Cette fresque chorale 1900 à base de reconstitution soignée jusqu'au moindre accessoire, de personnages, représentés d'une manière subtile et nuancée, sans tomber dans le schéma des très gentils face aux très méchants, qui vont voir leur vie se croiser à un moment ou à un autre, de personnages ayant réellement existé croisant d'autres qui ne sont que de pure invention, tout en faisant en sorte que ces derniers paraissent aussi réels que les premiers, le tout sur fond d'injustice sociale et de racisme, est captivante de bout en bout. L'ensemble est dense, intense et sans le moindre temps mort.

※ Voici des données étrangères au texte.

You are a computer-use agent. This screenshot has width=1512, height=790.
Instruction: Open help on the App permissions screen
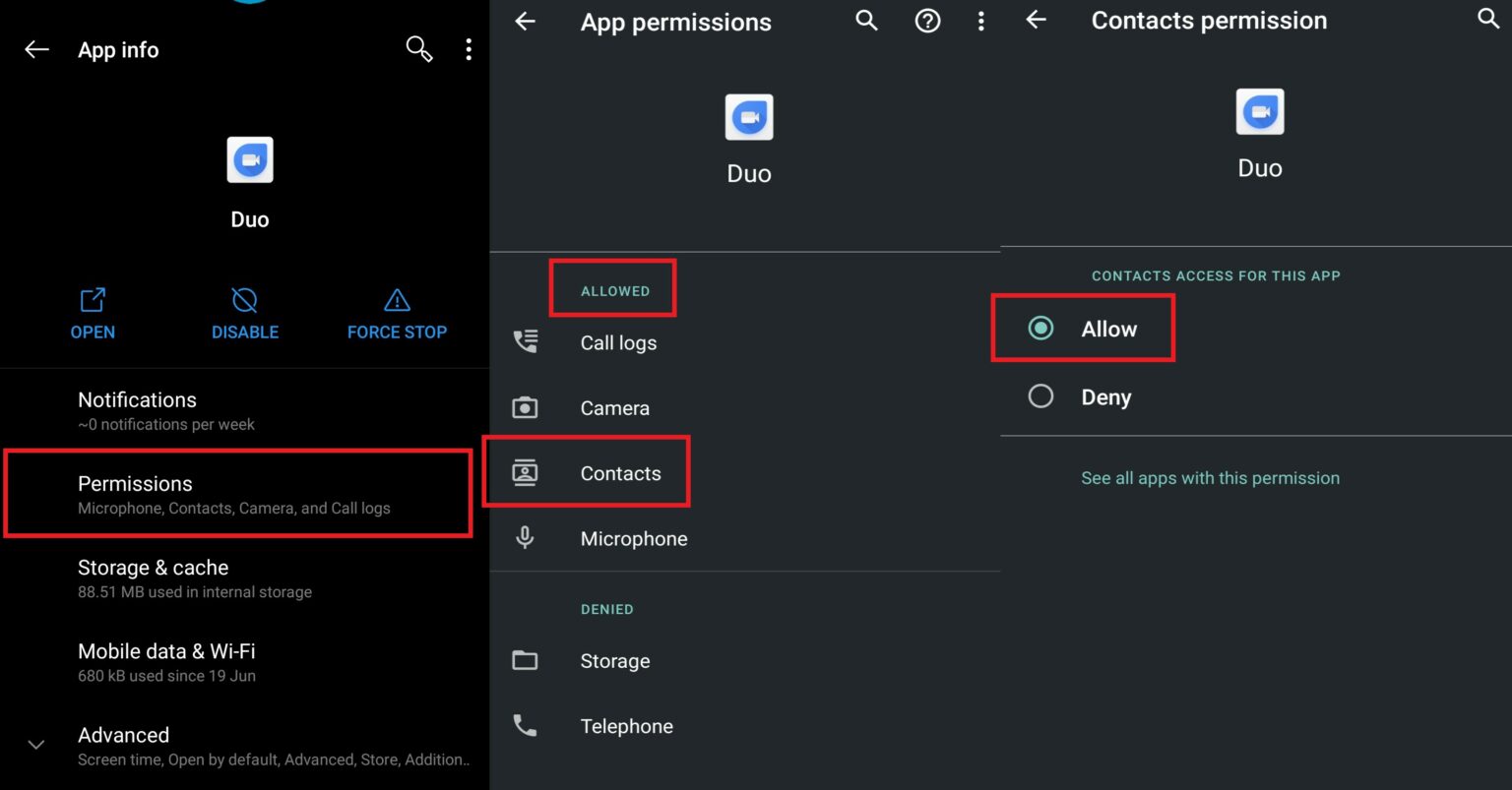tap(927, 21)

A une époque où ce genre de films était destiné à être de gros bides commerciaux (celui-ci ne sera malheureusement pas l'exception à la règle !), seul un producteur aussi mégalo que Dino De Laurentiis pouvait avoir l'idée d'investir dans ce genre d'œuvre, de confier le bébé, en lui donnant une grande liberté, à un réalisateur aussi talentueux et d'un caractère aussi trempé que Miloš Forman.
Ce dernier ne se gênant pas en plus pour engager que des acteurs qui n'étaient pas des stars ou qui, du moins, ne l'étaient pas encore pour quelques-uns. Un culot qui paye totalement (sur le plan artistique, évidemment !) car la distribution est absolument parfaite et l'ensemble n'aurait pas été meilleur avec de véritables têtes d'affiche. Enfin pas de stars, si on fait exception bien sûr d'un James Cagney qui n'avait pas posé le pied sur un plateau de tournage depuis 20 ans et qui pourtant n'avait pas perdu la moindre once de talent et de charisme ; chapeau l'artiste pour ce dernier tour de piste cinématographique.
Que peut-on reprocher à cette fresque ? Ben, pas grand-chose. Je dirais que j'aurais voulu que le traitement des personnages soit un peu plus équilibré (par exemple, en savoir un peu plus sur l'artiste de rue juif pauvre qui va devenir metteur en scène de cinéma !), mais en toute franchise, c'est du chipotage. Non, c'est du chipotage, émanant d'un souhait que cet ensemble prenant, épique et attachant dure plus longtemps, car Ragtime, tel qu'il est, est le représentant d'un cinéma qui savait allier intelligence et sens du spectacle. Le genre de films qui me fait comprendre pourquoi j'adore le septième art.